É porque o queixo já se encontra na ponta dos nossos pés em vez de ser a ponta do nosso rosto.
É porque o queixo já se encontra na ponta dos nossos pés em vez de ser a ponta do nosso rosto.
É porque os joelhos já aterraram depois de tanta força que fizeram para manter as outras estruturas de pé.
Quando quase se quebra é porque a coluna vertebral já não aguenta o peso do corpo, da alma e da vida. É porque o coração deixou de funcionar como contra força, deixou de flutuar para ajudar a coluna a manter-se direita e firme. Como um balão de ar quente.
Quando o coração fica vazio e perde a sua função de amar e de se sentir amado, tudo o resto quase quebra. A alma fica densa e não consegue iluminar o caminho. O esqueleto fica flácido e não consegue firmar nada.

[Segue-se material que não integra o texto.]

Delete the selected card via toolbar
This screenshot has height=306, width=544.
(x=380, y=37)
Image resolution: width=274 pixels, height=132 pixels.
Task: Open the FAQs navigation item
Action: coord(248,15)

Quando quase se quebra, é porque os olhos já não têm lágrimas e as olheiras chegam à boca. E a boca já não tem palavras e a garganta está seca. As unhas já se cravaram nas palmas das mãos há muito tempo. Já fizeram ferida e já cicatrizaram.
Quando quase se quebra o sangue já não corre nas veias. Corre um desespero que de tão gasto já é bafiento, de antigo. Mas ainda gela. E o gelar adormece, acalma a dor.
Quando quase de quebra, o olhar turva e abre o chão. Já só vê os palmos de terra. Os sete necessários para que o descanso seja permanente.
Por cada vez que quase se quebra, morrem arcos-íris, recolhem-se a fadas e as bruxinhas boas perdem a magia. Partem-se as varinhas de condão. E o que se parte nunca volta a ser novinho em folha. Pode reparar-se ou começar-se outra vez. Mas não fica como era dantes.
Por cada vez que quase se quebra, existem uma data de corações que se partem em cacos. E, mesmo que se colem, não deixam de ser cacos. Não deixam de ser pecinhas de puzzle que se voltam a juntar. Formando um todo que tem por lá uns vincos e umas marcas, umas fronteiras e uns limites.
Por cada vez que quase se quebra existe sempre salvação. A salvação está no “quase”. O “quase” é que não deixa que se quebre de vez, que se quebre definitivamente. Que se quebre em mil pedacinhos que se espalham por onde não se podem voltar a juntar. O “quase” não deixa que se caia no chão, partido pela cintura sem nenhuma réstia de vigor para se levantar. O “quase” ainda sustém o peso do universo nos ombros. O “quase” deixa que o amor encontre as suas brechas para entrar. Permite que corra como a água que sempre encontra um caminho. O amor é a água da alma e do coração. É a vida da nossa essência, a tal que é divina. E basta só um bocadinho para se multiplicar exponencialmente e para dar uma varridela a tudo o que é pesado, horrível e denso.
Para quase se endireitar outra vez é preciso escolher. É preciso dar a oportunidade ao amor com a certeza (talvez a única) de que já não há quase nada a perder. Escolher dar uma oportunidade é uma janela que se abre, uma janela que deixa entrar uma lufada de ar que nos refresca o rosto e que quase nos revigora. O “quase” é muito importante. Talvez seja o busílis da salvação.